Onward to our progression of consent, aka closing. Actually, we're already in it. What are we seeking by showing a sincere interest in the other person? I think I suddenly heard someone say "rapport." I have been hearing about, and, reading about, rapport ever since I ventured into sales education. As a matter of fact, it seems to be something we are supposed to "build."

I prefer harmony instead. In the engagement between buyer and seller, harmony is exemplified by conditions of mutual trust and respect. I hope you zero in on the word, "mutual."

Conditions of mutual trust and respect allow entry into the other person's world. And, allowing entry happens to be a form of consent.

Have you disengaged from the notion that closing comes at the tail end? Are you getting the idea that closing is a holistic practice? Can you see that the harmony of mutual trust and respect is something you seek to "put into place" because you see it as part of a strategy-not an isolated shot-in-the-dark tactic?

It is not a sin to suspend your belief in rapport in favor of seeking, identifying, and participating in conditions of mutual trust and respect. Think of all the goldfish you won't have to pet!
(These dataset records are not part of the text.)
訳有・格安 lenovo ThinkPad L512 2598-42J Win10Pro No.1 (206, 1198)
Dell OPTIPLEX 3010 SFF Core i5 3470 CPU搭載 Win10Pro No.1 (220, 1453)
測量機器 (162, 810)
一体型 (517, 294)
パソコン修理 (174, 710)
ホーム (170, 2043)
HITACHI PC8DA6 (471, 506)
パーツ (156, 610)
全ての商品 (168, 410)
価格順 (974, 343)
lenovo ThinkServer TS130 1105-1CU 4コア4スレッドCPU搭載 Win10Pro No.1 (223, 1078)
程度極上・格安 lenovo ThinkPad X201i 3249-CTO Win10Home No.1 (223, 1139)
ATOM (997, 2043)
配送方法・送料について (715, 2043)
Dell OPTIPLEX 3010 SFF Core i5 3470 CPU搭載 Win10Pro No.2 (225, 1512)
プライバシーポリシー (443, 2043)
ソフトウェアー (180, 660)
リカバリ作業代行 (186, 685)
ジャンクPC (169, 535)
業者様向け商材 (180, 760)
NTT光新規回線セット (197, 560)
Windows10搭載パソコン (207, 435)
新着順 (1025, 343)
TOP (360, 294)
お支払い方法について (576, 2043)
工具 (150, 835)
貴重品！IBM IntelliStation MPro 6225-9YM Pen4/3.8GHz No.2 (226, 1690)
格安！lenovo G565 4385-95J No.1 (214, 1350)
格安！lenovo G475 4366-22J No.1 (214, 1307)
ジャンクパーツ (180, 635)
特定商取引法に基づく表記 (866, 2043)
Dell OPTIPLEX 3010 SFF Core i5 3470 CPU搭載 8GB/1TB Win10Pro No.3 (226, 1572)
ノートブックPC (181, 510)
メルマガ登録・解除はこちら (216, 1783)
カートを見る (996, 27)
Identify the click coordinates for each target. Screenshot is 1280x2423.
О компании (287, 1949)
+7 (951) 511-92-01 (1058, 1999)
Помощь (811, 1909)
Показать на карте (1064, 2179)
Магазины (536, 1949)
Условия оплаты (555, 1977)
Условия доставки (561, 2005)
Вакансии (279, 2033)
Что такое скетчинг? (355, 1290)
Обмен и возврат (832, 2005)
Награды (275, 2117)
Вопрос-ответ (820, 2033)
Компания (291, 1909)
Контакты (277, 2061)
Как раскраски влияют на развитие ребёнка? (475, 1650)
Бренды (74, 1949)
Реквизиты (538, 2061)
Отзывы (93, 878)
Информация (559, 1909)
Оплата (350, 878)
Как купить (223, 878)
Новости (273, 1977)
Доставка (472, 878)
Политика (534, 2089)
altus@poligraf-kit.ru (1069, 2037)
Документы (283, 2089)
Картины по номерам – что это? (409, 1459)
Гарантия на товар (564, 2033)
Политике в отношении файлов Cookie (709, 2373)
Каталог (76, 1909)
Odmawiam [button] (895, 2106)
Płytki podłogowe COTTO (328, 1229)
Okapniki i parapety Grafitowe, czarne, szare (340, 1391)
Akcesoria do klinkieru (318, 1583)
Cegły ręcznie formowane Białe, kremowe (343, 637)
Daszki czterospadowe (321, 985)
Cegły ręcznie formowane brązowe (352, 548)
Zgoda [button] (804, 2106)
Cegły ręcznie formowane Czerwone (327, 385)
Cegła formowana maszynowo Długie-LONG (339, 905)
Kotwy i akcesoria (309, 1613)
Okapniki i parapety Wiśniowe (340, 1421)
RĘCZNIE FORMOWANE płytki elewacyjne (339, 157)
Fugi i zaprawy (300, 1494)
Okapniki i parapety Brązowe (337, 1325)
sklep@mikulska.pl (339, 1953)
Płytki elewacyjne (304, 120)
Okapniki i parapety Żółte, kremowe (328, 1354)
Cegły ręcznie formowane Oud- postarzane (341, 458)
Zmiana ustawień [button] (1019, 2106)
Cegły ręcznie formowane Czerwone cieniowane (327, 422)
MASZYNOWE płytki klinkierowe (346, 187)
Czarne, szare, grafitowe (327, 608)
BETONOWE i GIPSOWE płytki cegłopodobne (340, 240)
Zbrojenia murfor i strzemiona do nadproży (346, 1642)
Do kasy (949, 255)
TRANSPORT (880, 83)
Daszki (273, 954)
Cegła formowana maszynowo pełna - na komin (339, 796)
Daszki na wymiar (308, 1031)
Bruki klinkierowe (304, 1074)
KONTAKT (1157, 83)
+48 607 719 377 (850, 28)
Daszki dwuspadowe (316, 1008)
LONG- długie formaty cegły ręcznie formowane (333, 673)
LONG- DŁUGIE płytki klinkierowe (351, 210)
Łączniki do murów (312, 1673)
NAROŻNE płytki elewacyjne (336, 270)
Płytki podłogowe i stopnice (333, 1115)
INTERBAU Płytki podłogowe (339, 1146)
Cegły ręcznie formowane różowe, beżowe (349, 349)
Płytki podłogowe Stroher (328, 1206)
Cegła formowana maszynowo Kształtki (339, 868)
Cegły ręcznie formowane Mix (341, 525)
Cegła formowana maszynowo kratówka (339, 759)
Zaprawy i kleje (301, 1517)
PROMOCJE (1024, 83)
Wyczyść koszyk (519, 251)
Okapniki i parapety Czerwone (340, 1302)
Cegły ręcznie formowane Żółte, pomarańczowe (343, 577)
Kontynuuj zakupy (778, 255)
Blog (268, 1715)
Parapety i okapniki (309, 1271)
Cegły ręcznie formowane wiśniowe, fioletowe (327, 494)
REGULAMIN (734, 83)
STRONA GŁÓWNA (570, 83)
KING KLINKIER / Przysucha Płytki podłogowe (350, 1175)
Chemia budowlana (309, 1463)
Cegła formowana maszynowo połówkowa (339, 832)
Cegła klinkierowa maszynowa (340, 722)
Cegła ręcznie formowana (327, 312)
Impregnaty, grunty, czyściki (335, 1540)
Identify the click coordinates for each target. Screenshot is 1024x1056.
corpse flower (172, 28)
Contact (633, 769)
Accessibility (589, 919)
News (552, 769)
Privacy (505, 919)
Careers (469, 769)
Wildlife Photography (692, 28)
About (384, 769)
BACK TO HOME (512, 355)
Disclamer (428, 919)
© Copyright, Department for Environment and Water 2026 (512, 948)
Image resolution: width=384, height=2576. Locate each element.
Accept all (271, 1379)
What does a progression of consent look like? Why don't we describe a conversation as if it happened in a perfect world?

Imagine a conversation between a salesperson and a prospective buyer. Imagine that the conversation is flowing under conditions of mutual trust and respect, right from the starting gate. The prospect CONSENTS to answering questions posed by the salesperson who has asked permission to ask the questions. In the course of the questions and answers, a problem is revealed which exists in the prospect's current circumstances. The prospect CONSENTS to agree with that assessment. After being asked, the prospect CONSENTS to examining an idea, product, or service that would improve his circumstances. He then, upon being asked, CONSENTS to a date and time for a continuance of the conversation.

The conversation continues (Scene Two, Three Days Later): After cordialities, the salesperson engages in a presentation of his solution and recommendations. The prospect shows interest and asks questions which are answered to his satisfaction. The salesperson, asks, (after qualifying some budgetary issues which the prospect CONSENTED to provide information on) if the prospect would agree to entertaining a proposal for providing the solution. The prospect CONSENTS to receiving a proposal of recommendations and costs. The salesperson promises to have the proposal delivered in two days. The prospect CONSENTS to an afternoon meeting on Friday, at which time he will review the plan.

On Friday afternoon, the prospect becomes a buyer. His final consent is a COMMITMENT.

I realize that I just may set the world's record for pie-in-the-sky oversimplification. Yes, it's a progression of consent, but there are more than a few things missing. To put it more eloquently:

Somewhere between hello and the final commitment, the gods have put RESISTANCE.

You knew all along we would be covering that! As we move on, we will enter the real world where you earn some of your money.